You thought your week was busy?
The Minnesota Twins fell 4-1 to the Tampa Bay Rays in 10 innings on Sunday at Target Field, dropping their record to 3-6 on the young season.
Tampa Bay improved to 4-5 after Richie Palacios launched a two-run homer in the 10th to break the game open.
Simeon Woods Richardson pitched well for Minnesota, allowing just one earned run over 6 2/3 innings, but the offense could only muster three hits for the second straight game.
Matt Wallner provided the lone run with a solo homer in the second inning.
It was a tough loss for a team that is still trying to find its footing, but buried in all of that was a pretty good story.
Right-hander Garrett Acton, who had just been called up to the big league roster on Saturday, summed up his wild few days in a postgame interview.
"It's been a whirlwind week, a lot going on," Acton said. "But ultimately I'm just happy to be here."
A Week Nobody Could Have Scripted
And he is not kidding about the whirlwind part.
Acton was pitching for Triple-A Jacksonville in the Marlins organization just a few days ago before Miami designated him for assignment on March 29.
Then on April 2, the Twins traded for him and sent minor league pitcher Logan Whitaker to the Marlins in return.
Minnesota placed injured starter David Festa on the 60-day injured list to open a 40-man roster spot, and just three days after the trade, Acton found himself on the active roster after the team optioned Zak Kent to Triple-A St.
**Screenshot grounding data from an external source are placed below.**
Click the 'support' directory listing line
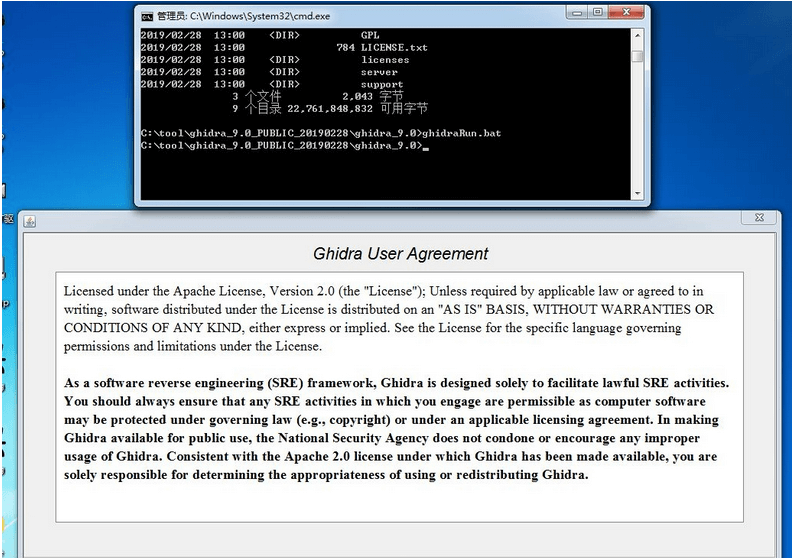792x558 pixels. point(382,85)
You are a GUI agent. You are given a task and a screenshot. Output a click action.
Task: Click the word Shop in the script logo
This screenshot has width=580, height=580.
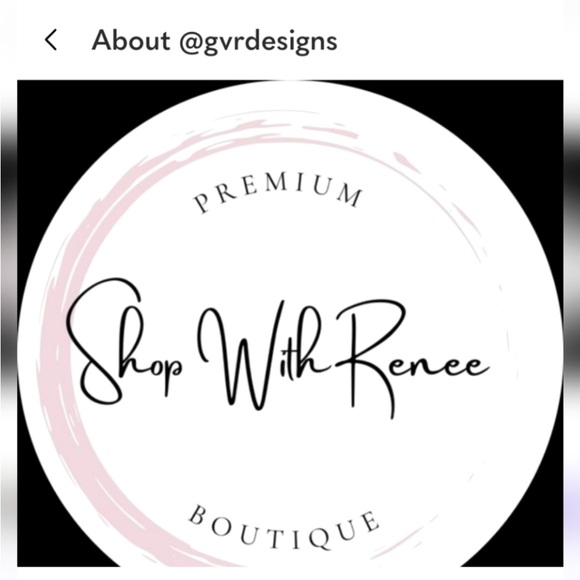[x=124, y=342]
Paul.
That is a lot of movement for a 27-year-old who has only seven career big league appearances between the Oakland Athletics in 2023 and the Tampa Bay Rays last year.
His major league numbers are not pretty either, with a 10.80 ERA across 6 2/3 innings at the highest level.
But the Twins clearly saw something in his minor league track record that made him worth the move.
Last season at Triple-A Durham, Acton posted a 3.68 ERA in 58 2/3 innings and struck out 71 batters while sitting mid-90s with his fastball.
Why Minnesota Needed the Help
The reason Acton got the call so quickly ties directly into one of the biggest concerns about this Twins roster heading into the season.
The bullpen has been leaky early on, and the pitching staff as a whole took a massive hit when ace Pablo Lopez went down for the year with a torn UCL that required Tommy John surgery.
That loss rippled through the entire pitching plan, and first-year manager Derek Shelton has already had to start shuffling arms in and out of the relief corps just nine games into the season.
Minnesota did not build a deep bullpen this offseason, and the early returns have confirmed that worry.
Acton is the type of pitcher who will likely bounce between the majors and minors throughout the year, and his fastball and slider combination gives him a real chance to stick if he can throw strikes consistently.
The Twins are 3-6 and hitting just .192 as a team, so there are problems well beyond the bullpen.
But getting reliable arms into the relief mix is one area where the front office can actually make moves right now, and that is exactly what they did with Acton.
For a guy who went from being DFA'd to traded to promoted in about a week, the gratitude in his voice was real.
Whether Acton becomes a meaningful part of this bullpen or just a short-term fill-in, the opportunity is there.